Condition-based tasks are versatile: an applicable task can be applied to failures with any pattern of failure. There is no need to know what the pattern of failure is, or to do controlled tests to find out a component’s life. As long as there is a definite, identifiable potential failure condition with a usable interval before failure, condition-based maintenance will work.
Time-based overhaul and replacement
These are sometimes called “hard time” tasks because they are carried out at fixed intervals, regardless of the equipment’s condition when maintenance is carried out. Hard time tasks can be justified if there is a sharp and predictable upturn in the chance of failure, but it still doesn’t mean that they are the best options. Condition-based maintenance can still be more effective than a hard time task for these reasons.

  1. If there is any chance of failure before the overhaul or replacement is due, an in-service failure will occur with hard time maintenance, but a condition-based task should detect the initial deterioration and prevent the failure from happening.
  2. The hard time task interval is determined by the point at which the chance of failure starts to increase, but it is rare for every failure to occur at the same time; in reality there is a wide spread of failure times. If a part is replaced before it reaches its minimum expected life, then we throw away functional parts that could function for longer. In contrast, condition-based maintenance uses the maximum possible life of each part because parts are replaced when they are known to be failing.

Failure-Finding

Failure-finding is a scheduled, regular check of a protective system such as an alarm or trip to find out whether it is working. This is different from condition-based maintenance, which replaces parts when they show signs of incipient failure. Failure-finding is used to detect failures that have already occurred, and therefore it is only applicable to one type of failure: that of protective devices and other systems that are not normally operational.

No scheduled maintenance

“No scheduled maintenance” is exactly what it says: do nothing at all to prevent failure, and clear up the mess if the failure occurs. In an RCM schedule, “no scheduled maintenance” doesn’t happen because someone forgot to include a maintenance task: it is a positive decision to do nothing.
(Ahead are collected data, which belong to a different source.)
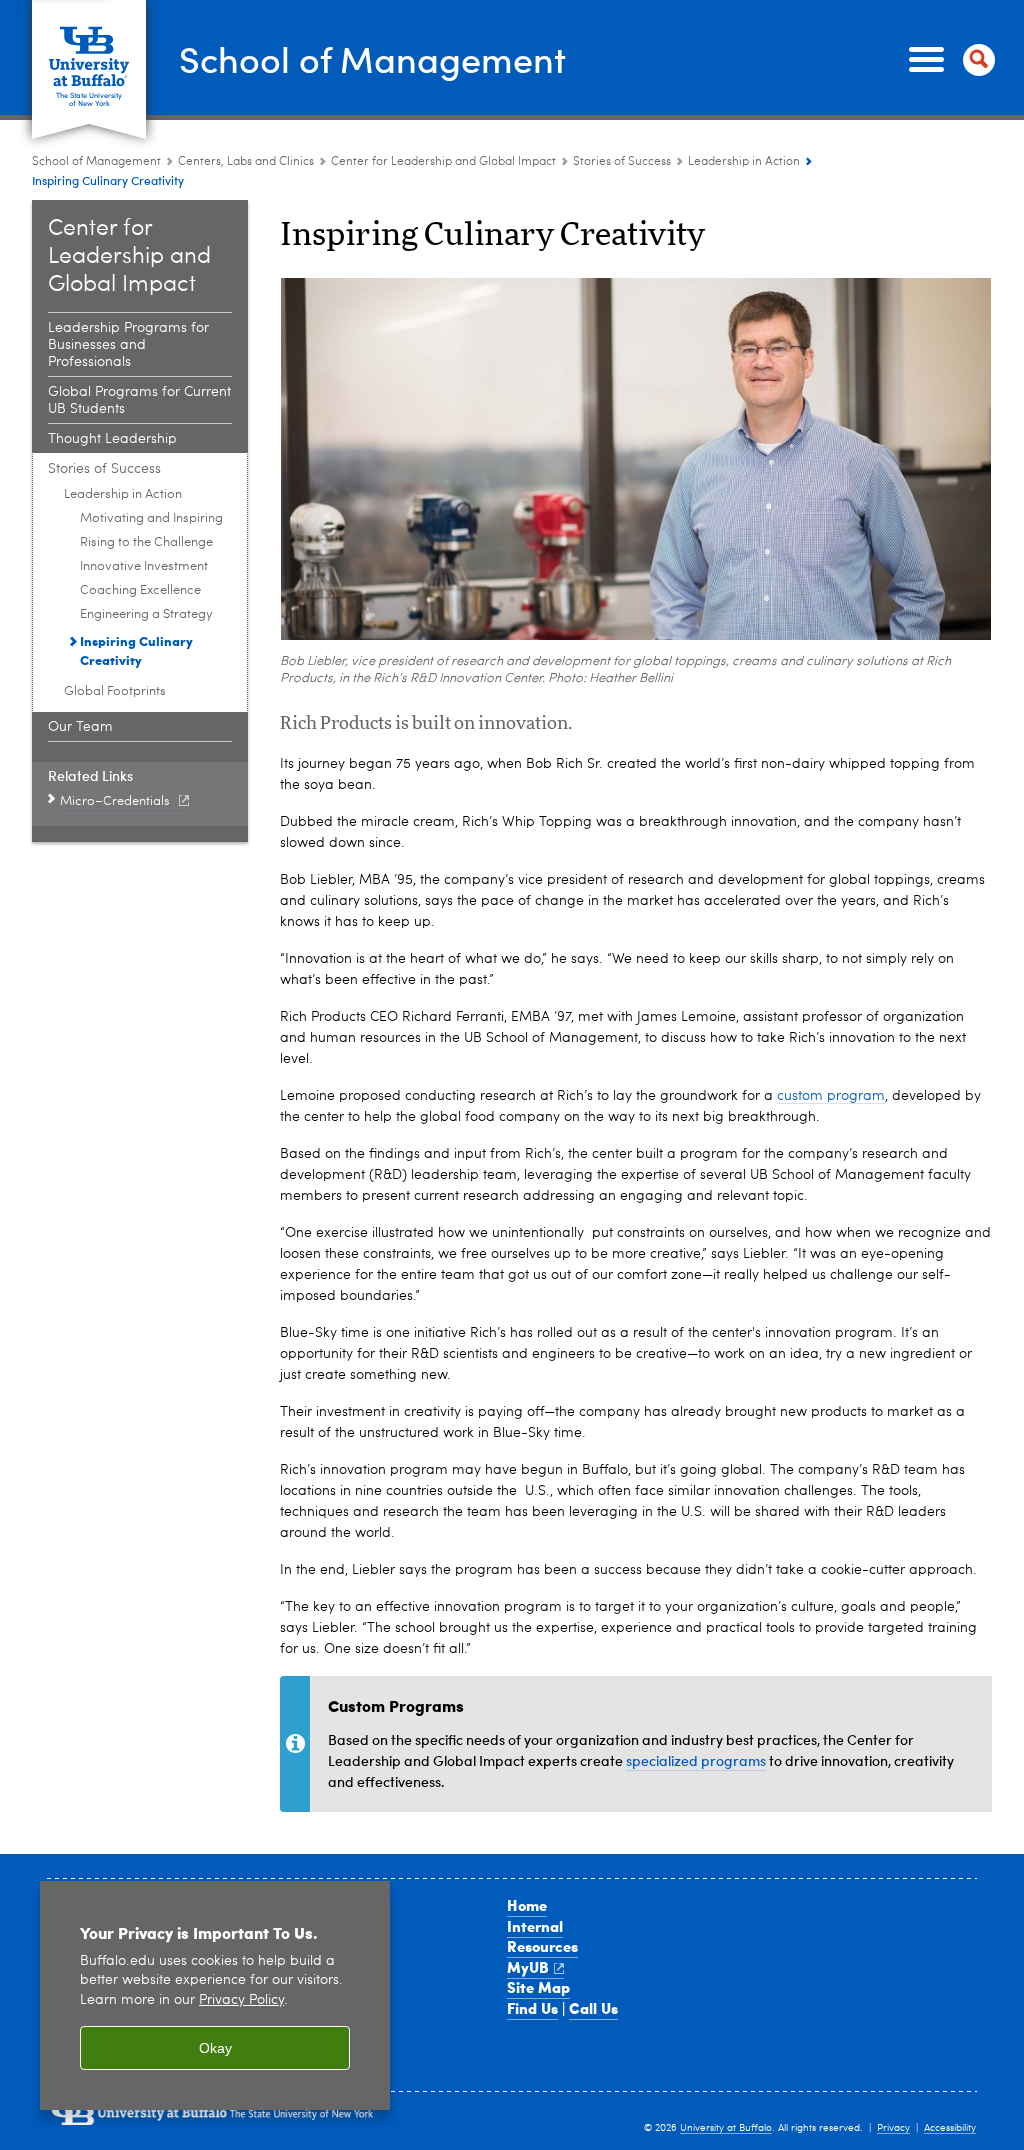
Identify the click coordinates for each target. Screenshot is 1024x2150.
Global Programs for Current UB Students (139, 400)
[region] (215, 1995)
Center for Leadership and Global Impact (443, 162)
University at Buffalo (726, 2128)
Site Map (538, 1987)
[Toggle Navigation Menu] (948, 60)
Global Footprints (115, 691)
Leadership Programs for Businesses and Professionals (128, 345)
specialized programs (696, 1760)
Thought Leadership (112, 439)
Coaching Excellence (140, 590)
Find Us (532, 2008)
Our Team (80, 727)
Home (527, 1905)
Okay (215, 2048)
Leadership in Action (744, 162)
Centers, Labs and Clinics (246, 162)
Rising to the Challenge (146, 542)
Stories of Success (622, 162)
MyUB (528, 1967)
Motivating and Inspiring (151, 518)
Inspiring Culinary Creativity (136, 650)
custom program (831, 1096)
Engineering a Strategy (146, 614)
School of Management (372, 58)
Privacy (893, 2128)
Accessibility (950, 2128)
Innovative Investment (144, 566)
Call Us (593, 2008)
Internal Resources (542, 1936)
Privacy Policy (241, 2000)
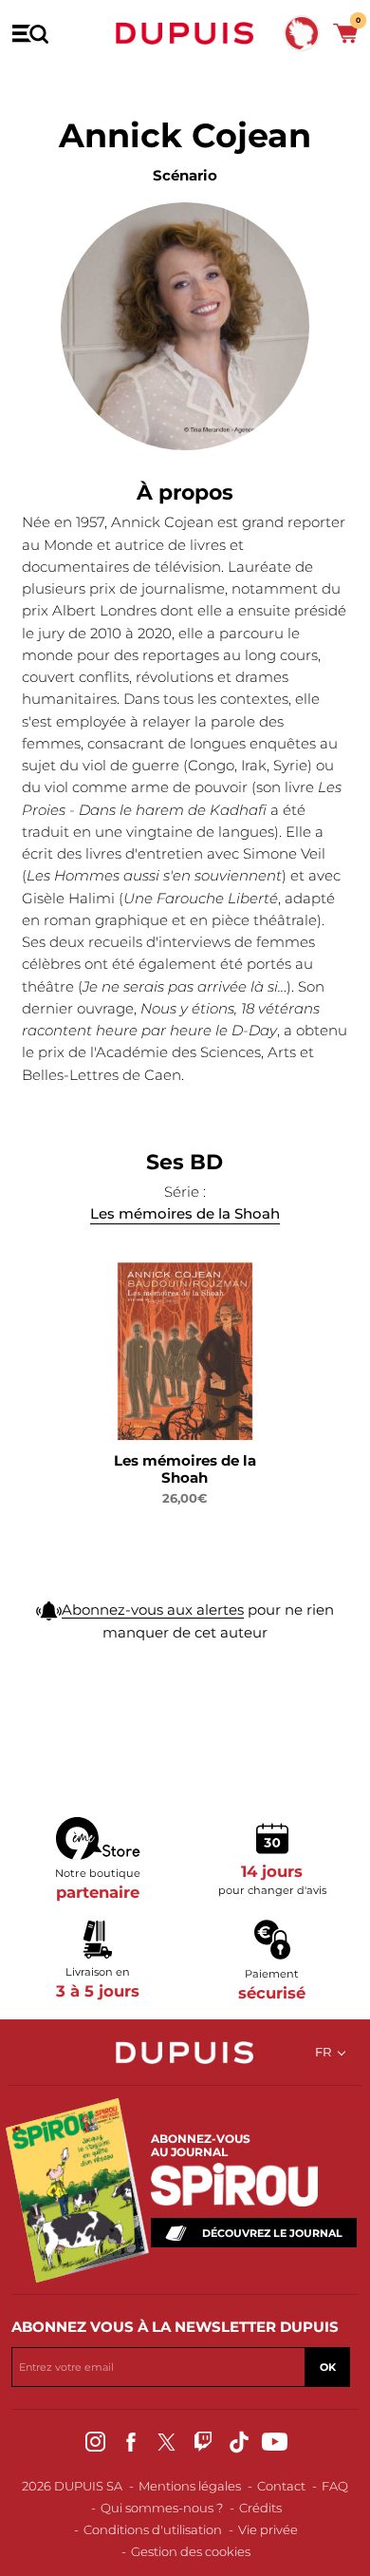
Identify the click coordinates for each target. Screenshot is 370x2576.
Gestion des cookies (190, 2551)
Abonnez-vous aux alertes (153, 1610)
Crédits (260, 2507)
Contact (281, 2485)
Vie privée (268, 2529)
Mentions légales (190, 2485)
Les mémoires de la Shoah (185, 1213)
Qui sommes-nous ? (162, 2507)
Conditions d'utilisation (152, 2529)
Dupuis (185, 33)
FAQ (335, 2485)
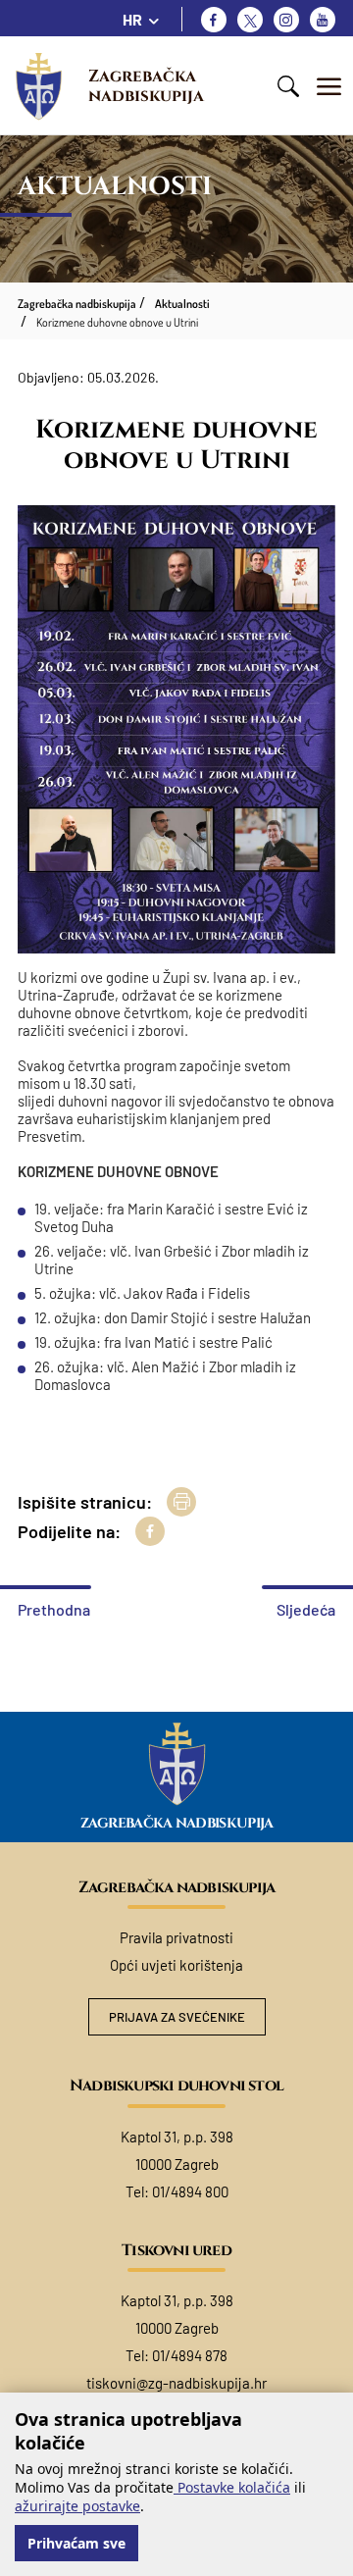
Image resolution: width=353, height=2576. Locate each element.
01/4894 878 (189, 2355)
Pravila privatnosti (176, 1937)
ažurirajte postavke (77, 2506)
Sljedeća (306, 1609)
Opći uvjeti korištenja (176, 1965)
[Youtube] (322, 19)
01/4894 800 (190, 2191)
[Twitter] (250, 19)
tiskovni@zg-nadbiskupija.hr (176, 2383)
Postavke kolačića (232, 2487)
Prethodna (54, 1609)
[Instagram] (286, 19)
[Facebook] (214, 19)
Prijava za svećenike (177, 2017)
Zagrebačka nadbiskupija (146, 86)
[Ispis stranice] (181, 1502)
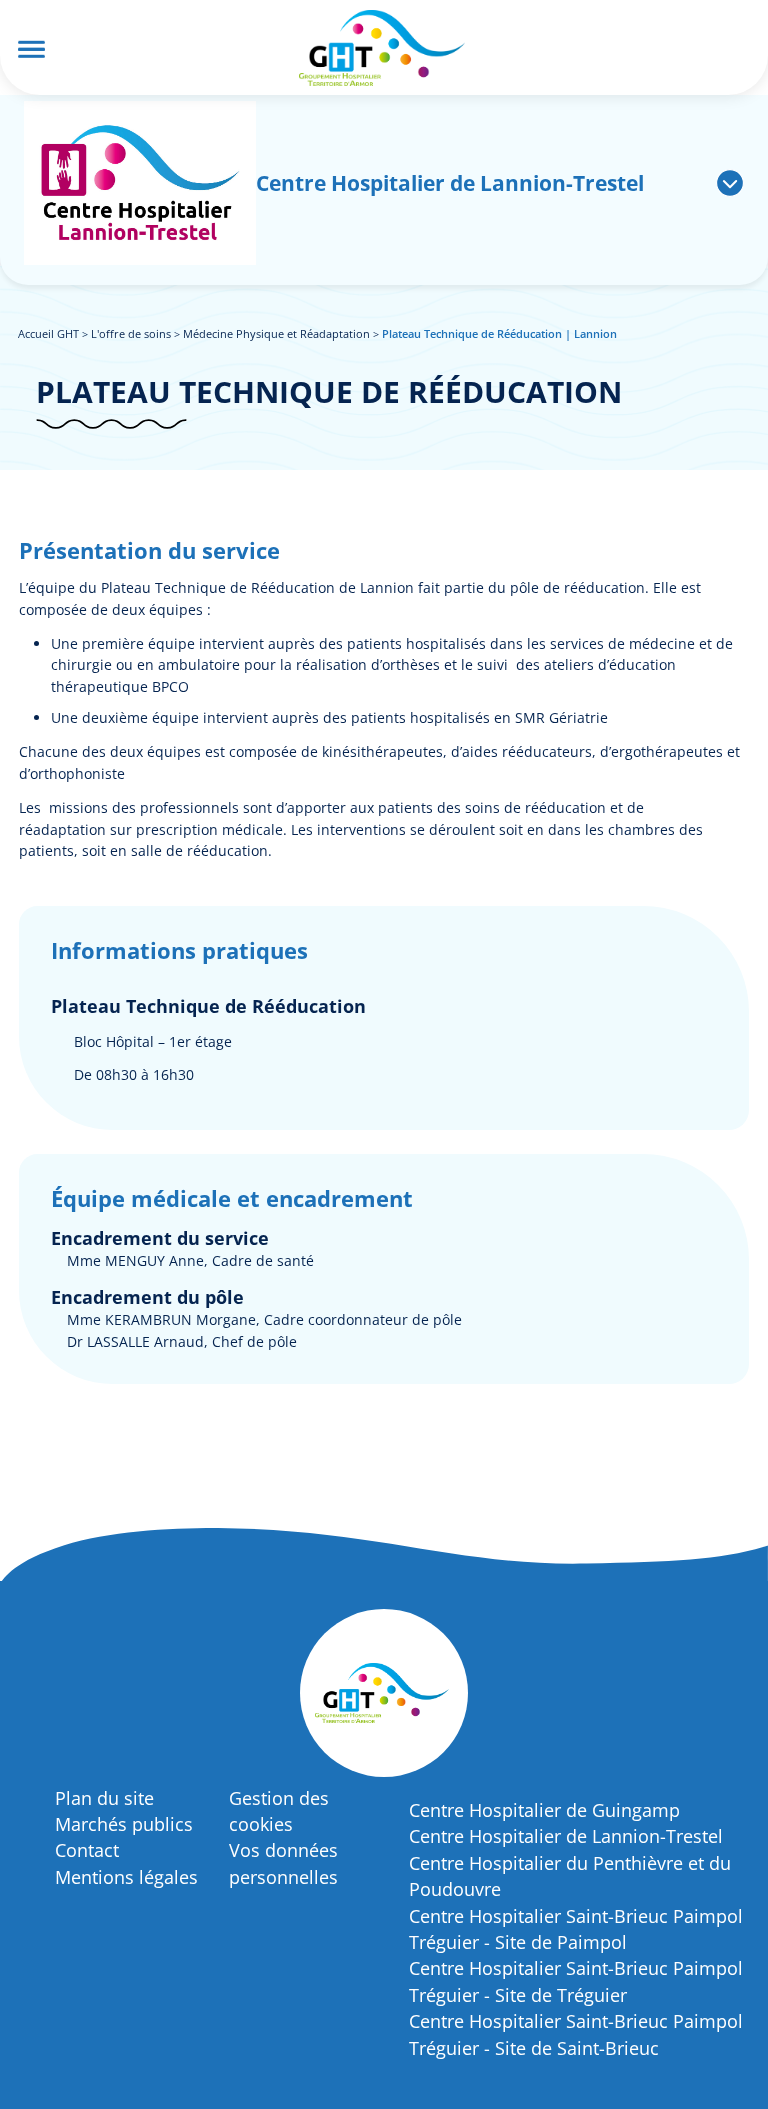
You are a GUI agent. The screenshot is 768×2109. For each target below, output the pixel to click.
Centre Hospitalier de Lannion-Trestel (566, 1836)
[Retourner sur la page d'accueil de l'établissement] (140, 183)
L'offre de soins (131, 333)
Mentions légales (126, 1877)
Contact (87, 1850)
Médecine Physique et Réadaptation (276, 333)
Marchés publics (124, 1824)
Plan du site (104, 1798)
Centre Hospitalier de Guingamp (544, 1810)
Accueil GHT (48, 333)
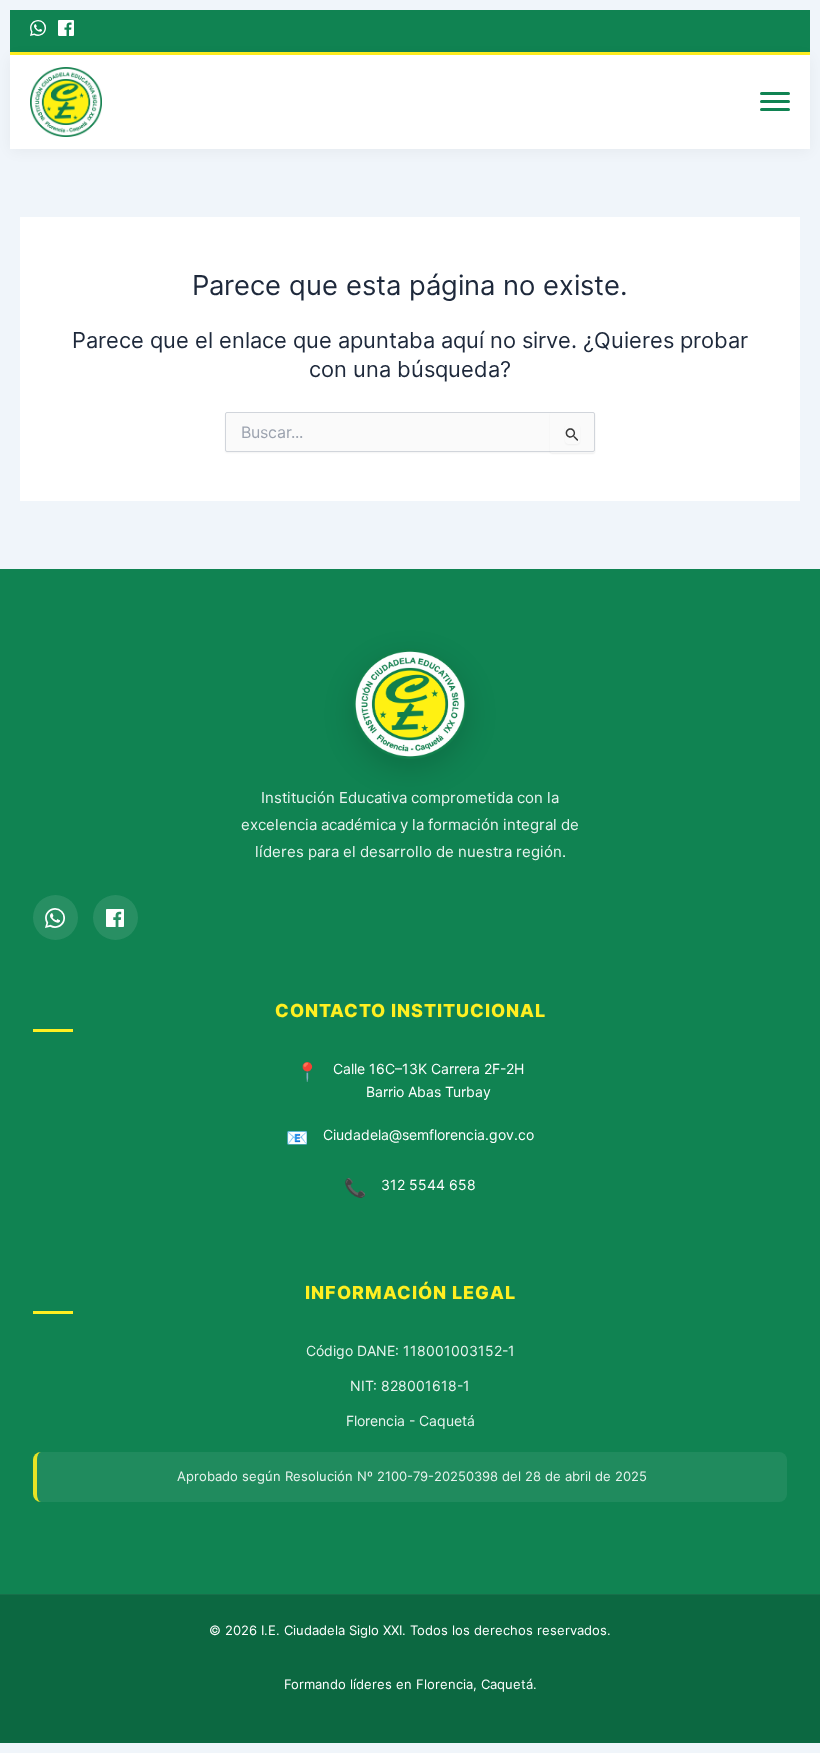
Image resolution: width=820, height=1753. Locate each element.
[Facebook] (66, 31)
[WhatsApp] (38, 31)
Doing nothing is exactly the right response if the failure has no safety or environmental consequences and if there is no task that deals with the consequences of failure, or if the cost of doing the task is greater than the benefit of preventing the failure. RCM ensures that the decision to do nothing is based on hard evidence, and that the decision can be reviewed if circumstances change.

Redesign

Perhaps it seems strange that redesign is part of Reliability-centred Maintenance. It is a key part of the risk management process because sometimes maintenance alone cannot deliver the required equipment performance and availability. The only other alternative, No Scheduled Maintenance (doing nothing) is unacceptable if the failure has safety or environmental consequences, or if allowing it to happen would cause severe downtime.

In RCM terms, “Redesign” covers a wide range of one-off changes, including

  • Changing the equipment, perhaps by adding a protective device or redundancy
  • Changing the way that the equipment is operated
  • Improving operator or maintainer training
  • Adding features that would make maintenance feasible or more economical

The advantage of using RCM is that it attempts to use maintenance to deliver the required reliability before resorting to redesign. Since maintenance is usually the more economical option, the resources needed for redesign are directed at the failures where no other option is available.